PASSAGE GIVEN
**********
‘50/150’ anniversaries marked at Brother Martin

By Beth Donze, Clarion Herald

The image of Jesus’ Sacred Heart – which burns with the fire of God’s love even while wrapped in a crown of thorns – is a fitting symbol for what drives the educational mission of the Brothers of the Sacred Heart, said Archbishop Gregory Aymond, delivering the homily at the Jan. 24 Mass celebrating two milestones: the 150th anniversary of the Sacred Heart Brothers’ arrival in New Orleans and the 50th anniversary of the opening of Brother Martin High School.

“The image of the heart of Jesus summarizes the personal love that our God has for us, a love that we cannot fully grasp with our human condition,” said Archbishop Aymond, speaking also as a member of the 1967 graduating class of Cor Jesu, which consolidated with the Sacred Heart Brothers’ first New Orleans school – St. Aloysius – to form Brother Martin High School in 1969.

“Jesus loves to the extreme. He lays down his life for his people,” the archbishop said. “This image calls us as church, and particularly those who are associated with the Brothers of the Sacred Heart, to recognize this love of Jesus and to (also) accept it as something that is personal – it’s not just for ‘everybody,’ though it is; it’s not just  ‘out there,’ though it is. It’s in us!”

French Quarter roots

The road leading to the creation of Brother Martin, which provides a holistic education rooted in religious values, academic excellence, personal attention and friendly discipline to a current enrollment of about 1,140, stretches back even further than the 150 years being marked in New Orleans.

Founded in 1821 in Lyon, France, by Father André Coindre, the congregation was already a couple of decades into operating schools in Mobile, Alabama, and Bay St. Louis, Mississippi, when the Sacred Heart Brothers arrived in New Orleans in 1869 to educate immigrant children at the request of New Orleans Archbishop Jean Marie Odin. The Brothers opened their first New Orleans school – the all-boys’ St. Aloysius College – at Chartres and Barracks streets, teaching just six students on the first day of class.
**********
SUPPLIED DATA
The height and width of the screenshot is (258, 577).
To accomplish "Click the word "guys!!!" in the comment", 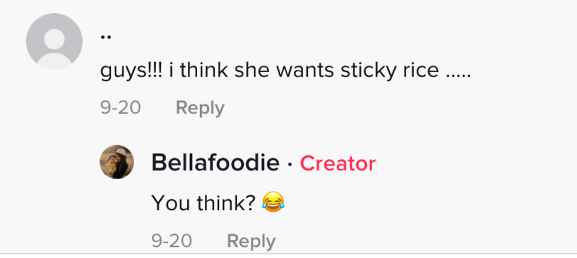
**********
In the article on the Brother Martin anniversaries, how many students did St. Aloysius College teach on its first day of class?

It taught six students on the first day of class.